Source extract:
#####
The bugs are here. Tiny gnats, big flies, spiders, moths, even small grasshoppers – the bugs have reappeared after winter’s retreat. Well, maybe winter hasn’t fully retreated yet – there’s snow in the forecast for next Sunday…but it’s also supposed to be 48 degrees. The emergence of bugs means the chickens and ducks will eat as many creeping, crawling creatures as they can catch, and be less reliant on their premade feed. The ducks are worm, tick, and fly-eating machines, too. It’s in their nature: ducks and chickens are omnivorous, and bugs are a great protein source.
A downside to warmer weather and the reappearance of bugs is that most of them seem to bite. In no time, we’ll be sporting welts, bumps, and scabs all over any exposed skin (especially legs) from mosquito bites and other bloodthirsty insects. Other than covering up, which is uncomfortable on really hot and humid days, or spraying yourself down with chemical repellents (no, thanks), the only other option seems to be to resign yourself to suffering some bites. Calamine lotion seems to help the itch temporarily, as does tea tree oil, but some of those bites itch maddeningly, and for a ridiculous length of time.
#####
Source data:
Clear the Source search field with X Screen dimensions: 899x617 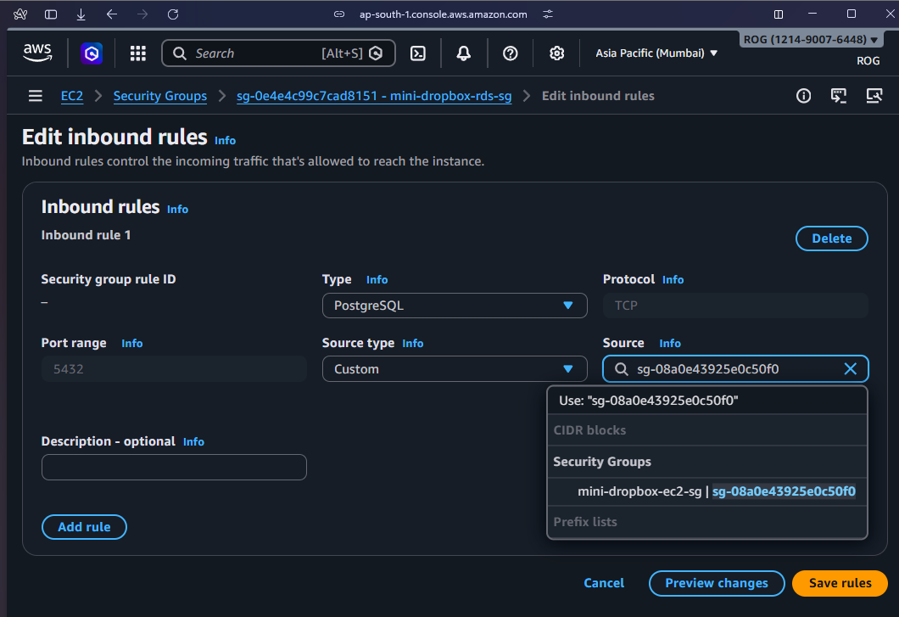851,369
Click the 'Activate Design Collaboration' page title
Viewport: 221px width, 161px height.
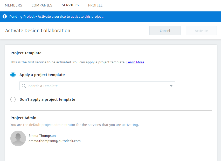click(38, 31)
#####
Things to do:
- a) In the passage about bugs, list the kinds of bugs named in the sentence that begins "Tiny gnats".
- b) Extend the passage about bugs with a paragraph that picks up after its final sentence.
The data is separate material, unrelated to the passage about bugs.

Answers per task:
- a) Tiny gnats, big flies, spiders, moths, small grasshoppers

- b)
We’ll have more chickens this summer, so they’ll enjoy eating all those bugs. They really seem to like catching grasshoppers, and we get some monsters out here. Juicy grasshoppers help make tasty eggs! The Muscovies are constantly marching along and looking for edibles, and they delight in snapping up those giant flies that are so numerous in the summer. By free ranging our poultry and waterfowl, they find their own food; aerate, till, and fertilize the ground; and help keep pests under control. What’s not to like about that?